_ТЕКСТ ДЛЯ ЧТЕНИЯ:_
************
Moises Saman for The New York Times
Moises Saman for The New York Times

Волнения, а фактически гражданская война в Сирии продолжаются вот уже который месяц. Если не начать серьезно копать в Интернете или задавать вопросы специалистам, то по сообщениям подавляющего большинства СМИ невозможно понять, в чем там сыр-бор. В наши задачи не входит узнать истоки и причины конфликта. Мы просто хотим понять, как работают фотографы, простите за банальность, в горячих точках планеты. Можно, конечно, задавать себе вопрос: «А сколько фотографий смерти, ужаса и боли нам еще нужно?» В этом смысле человечество создало уже весьма приличный фото архив. Однако во время любого конфликта фотографы собирают манатки, и оправляются за новыми шедеврами. Почему? Не боясь показаться противоречивым, скажем — потому что одним из самых важных моментов жизни человека является смерть. Следовательно, смерть продается и смерть продает.

Предлагаем вашему вниманию выжимки из интервью фотографа Моисея Самана (Moises Saman), который вместе с корреспондентом недавно побывал в Сирии. Саман с 2010 года является кандидатом в члены фотоагентства Magnum. Его работы можно увидеть на личном сайте www.moisessaman.com

Он снимал кроме прочего в Афганистане, Ираке, Конго, Сальвадоре, Перу, Непале, Ливане, Гаити и на Кубе. Автор 2 собственных фотокниг, оформил своими работами еще одну книгу. Фриланс с 2007 года. Согласно сайту 500photographers.blogspot.com имеет рейтинг фотографа № 400 в мире. Родился в Испании, в то недолгое время, когда не путешествует, живет в Нью-Йорке.

В: Расскажи, что ты делал в Сирии и что ты увидел.

О: Мы увидели страну, фактически охваченную восстанием. Мы видели, что дислокация войск внутри страны очень напоминает оккупацию. Мы были в городе Хама. Это четвертый по величине город страны. Любопытно, что это единственный город, который силы госбезопасности покинули после нескольких жестоких столкновений с антиправительственными формированиями. Сейчас армия стоит за городом. Внутри города нет армии и полиции. Город контролируют протестующие.

Если честно, то было очень напряженно и было очень-очень трудно работать. Мы жили у руководителей протеста. И наши хозяева очень нервничали по поводу того, что нас увидят сторонники правительства и сообщат об этом.

Я работал в основном ночью и в основном из машины. Мне не разрешали самому много ходить. Единственное, что мне разрешили, это присоединиться к маршу протеста, который происходил после полуночи. Как я понял, такие марши происходят каждый день. Я присоединился к рядам протестующих на полчаса, после чего меня быстро вывезли на машине. Все потому, что в городе очень много людей, сочувствующих режиму. Если бы о нас сообщили, то проблемы у людей, у которых мы жили, были бы огромные.

Значит ты нелегально въехал и выехал из Сирии?

В этом-то для меня, как для фотографа, и была вся сложность. Меня рано или поздно все равно увидели бы с камерой в руках. Правда, немного помогало то, что я внешне похож на местных жителей. Но как только тебя видят с камерой (а среди протестующих все друг друга знают), становилось очевидно, что я иностранец. Когда я снимал протест, ко мне постоянно подходили люди и кивали. Они хотели знать, кто я и как попал в город. Они не видели иностранцев. Насколько я знаю, я был первым западным фотокорреспондентом, который смог попасть в Хаму.
************
_ИСХОДНЫЕ ДАННЫЕ:_

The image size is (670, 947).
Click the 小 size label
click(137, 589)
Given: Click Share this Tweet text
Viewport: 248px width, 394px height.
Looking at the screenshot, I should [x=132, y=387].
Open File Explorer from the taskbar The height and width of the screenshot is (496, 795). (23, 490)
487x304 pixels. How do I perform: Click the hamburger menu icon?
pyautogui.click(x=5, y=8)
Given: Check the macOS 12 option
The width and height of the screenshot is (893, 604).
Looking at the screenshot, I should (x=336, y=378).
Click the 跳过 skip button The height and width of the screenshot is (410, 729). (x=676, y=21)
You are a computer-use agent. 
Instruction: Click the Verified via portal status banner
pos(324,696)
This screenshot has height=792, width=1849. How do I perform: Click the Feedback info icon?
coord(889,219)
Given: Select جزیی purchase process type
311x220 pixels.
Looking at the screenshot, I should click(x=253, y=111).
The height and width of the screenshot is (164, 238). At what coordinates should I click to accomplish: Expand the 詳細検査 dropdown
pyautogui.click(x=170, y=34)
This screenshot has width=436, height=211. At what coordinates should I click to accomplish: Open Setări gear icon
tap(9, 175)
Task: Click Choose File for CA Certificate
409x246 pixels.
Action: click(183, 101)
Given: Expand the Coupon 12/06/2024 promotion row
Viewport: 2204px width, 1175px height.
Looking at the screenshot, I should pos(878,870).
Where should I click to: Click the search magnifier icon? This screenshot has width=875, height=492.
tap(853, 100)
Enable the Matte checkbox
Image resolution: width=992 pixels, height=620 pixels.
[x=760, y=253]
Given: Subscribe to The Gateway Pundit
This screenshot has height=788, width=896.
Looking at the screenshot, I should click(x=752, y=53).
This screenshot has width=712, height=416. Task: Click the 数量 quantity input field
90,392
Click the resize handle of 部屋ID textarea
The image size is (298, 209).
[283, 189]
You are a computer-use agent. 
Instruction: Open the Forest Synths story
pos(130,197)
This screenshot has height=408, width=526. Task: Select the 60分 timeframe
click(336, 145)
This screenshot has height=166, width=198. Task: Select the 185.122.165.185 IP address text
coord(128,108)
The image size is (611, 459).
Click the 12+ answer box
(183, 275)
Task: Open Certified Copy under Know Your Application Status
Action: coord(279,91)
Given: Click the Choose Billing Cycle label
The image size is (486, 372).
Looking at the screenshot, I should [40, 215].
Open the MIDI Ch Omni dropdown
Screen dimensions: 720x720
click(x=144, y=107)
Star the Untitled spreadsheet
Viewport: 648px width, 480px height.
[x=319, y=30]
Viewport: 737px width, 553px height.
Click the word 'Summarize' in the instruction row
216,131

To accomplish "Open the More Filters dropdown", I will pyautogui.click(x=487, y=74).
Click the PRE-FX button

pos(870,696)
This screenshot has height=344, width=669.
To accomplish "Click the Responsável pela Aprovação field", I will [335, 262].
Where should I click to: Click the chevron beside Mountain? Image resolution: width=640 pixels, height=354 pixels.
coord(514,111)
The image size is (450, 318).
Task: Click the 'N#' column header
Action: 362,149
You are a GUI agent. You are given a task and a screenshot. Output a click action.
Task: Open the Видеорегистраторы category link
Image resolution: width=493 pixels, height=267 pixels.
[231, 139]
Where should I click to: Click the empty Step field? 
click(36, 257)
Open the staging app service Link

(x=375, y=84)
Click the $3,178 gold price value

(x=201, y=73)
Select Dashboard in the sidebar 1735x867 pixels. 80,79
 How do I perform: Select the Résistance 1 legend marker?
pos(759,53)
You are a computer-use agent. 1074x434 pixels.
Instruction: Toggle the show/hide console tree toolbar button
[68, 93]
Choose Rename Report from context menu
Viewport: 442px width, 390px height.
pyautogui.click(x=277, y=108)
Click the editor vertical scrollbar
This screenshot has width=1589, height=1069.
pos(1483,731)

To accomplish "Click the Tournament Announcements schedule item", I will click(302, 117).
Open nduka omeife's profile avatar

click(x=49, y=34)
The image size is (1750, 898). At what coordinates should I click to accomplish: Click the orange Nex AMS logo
************
_ПОСТАВЛЕННАЯ ЗАДАЧА 1:_ С какого года, согласно тексту о работе фотографа в Сирии, Саман является кандидатом в члены фотоагентства Magnum?
_ПОСТАВЛЕННАЯ ЗАДАЧА 2:_ Перепиши фрагмент текста о работе фотографа в Сирии, начиная со слов «Если честно, то было» и продолжая до слов «мы жили, были бы огромные.», заменив «ночью» на «днем».
_ПОСТАВЛЕННАЯ ЗАДАЧА 3:_ Допиши следующую часть текста о работе фотографа в Сирии, начав сразу после его последнего предложения.

_ПИСЬМЕННЫЙ ОТВЕТ 1:_ С 2010 года.

_ПИСЬМЕННЫЙ ОТВЕТ 2:_
Если честно, то было очень напряженно и было очень-очень трудно работать. Мы жили у руководителей протеста. И наши хозяева очень нервничали по поводу того, что нас увидят сторонники правительства и сообщат об этом.

Я работал в основном днем и в основном из машины. Мне не разрешали самому много ходить. Единственное, что мне разрешили, это присоединиться к маршу протеста, который происходил после полуночи. Как я понял, такие марши происходят каждый день. Я присоединился к рядам протестующих на полчаса, после чего меня быстро вывезли на машине. Все потому, что в городе очень много людей, сочувствующих режиму. Если бы о нас сообщили, то проблемы у людей, у которых мы жили, были бы огромные.

_ПИСЬМЕННЫЙ ОТВЕТ 3:_
Расскажи об общении с протестующими.

Сперва они были очень дружелюбными. Они интересовались мной и тем, что я делаю. Но это были в основном молодые люди. Люди постарше были более подозрительными. Они говорили со мной по-арабски, а я по-арабски не говорю. Именно поэтому работать надо было очень быстро. И уезжать до того, как могли возникнуть сложности.

Расскажи о настроении людей.

Я был там чуть меньше двух суток. Настроение было очень напряженным. Это город, который в 80-х фактически сравняли с землей во времена правления Хафеза аль-Асада, отца нынешнего президента. Здесь в 1982-м убили десятки тысяч. И это по-прежнему очень ощущается. Город не освобожден, такое ощущение, что город в осаде. Все понимают, что долго так продолжаться не может, и все чего-то ждут. По дороге к городу были военные пропускные пункты, но не было скоплений войск, готовящихся к атаке. Но в целом чувство такое было.

Можно сказать, что Хама выглядит так, как могут выглядеть сирийские города после падения президента. Ты считаешь, что город показывает сценарий будущего?

Из того, что я слышал, я понял, что демонстранты как-то организованы. Мы слышали о кухнях, на которых раздают еду и командах, которые чистят улицы. Правда, ничего этого лично мы не видели. Из всего было очевидно, что правительства в городе не существует, но город, тем не менее, функционирует: магазины открыты, и люди кое-где гуляют. Но везде такое странное чувство, что все чего-то ждут.

В: Как ты себя чувствовал?

Надо всегда следить за тем, что у тебя за спиной происходит, быстро работать и оставаться незамеченным. Было много радости и возбуждения, но одновременно много нервов по поводу того, что-то может пойти наперекосяк.

А что ты видел в других частях Сирии?

Хама расположен в двух часах езды от места, где мы переходили границу. Очень красивая страна, много полей и фермерских хозяйств.

Твой самый интересный момент в Хаме?

Когда я присоединился к маршу протеста. Это после того, как я видел кучу видео на youtube, снятых трясущейся камерой. Там было много молодежи. Просто пройтись с ними и снимать — вот это было интересно.

Ты снимал «арабскую весну». Есть в Сирии параллели с другими странами?

Если бы я с чем-то сравнил, то с началом протестов в Ливии, в Бенгази, когда армия убивала на улице людей. Там тоже каждый день убивают. Мы совсем мало видели в городе. И мне кажется, что до победы им еще далеко.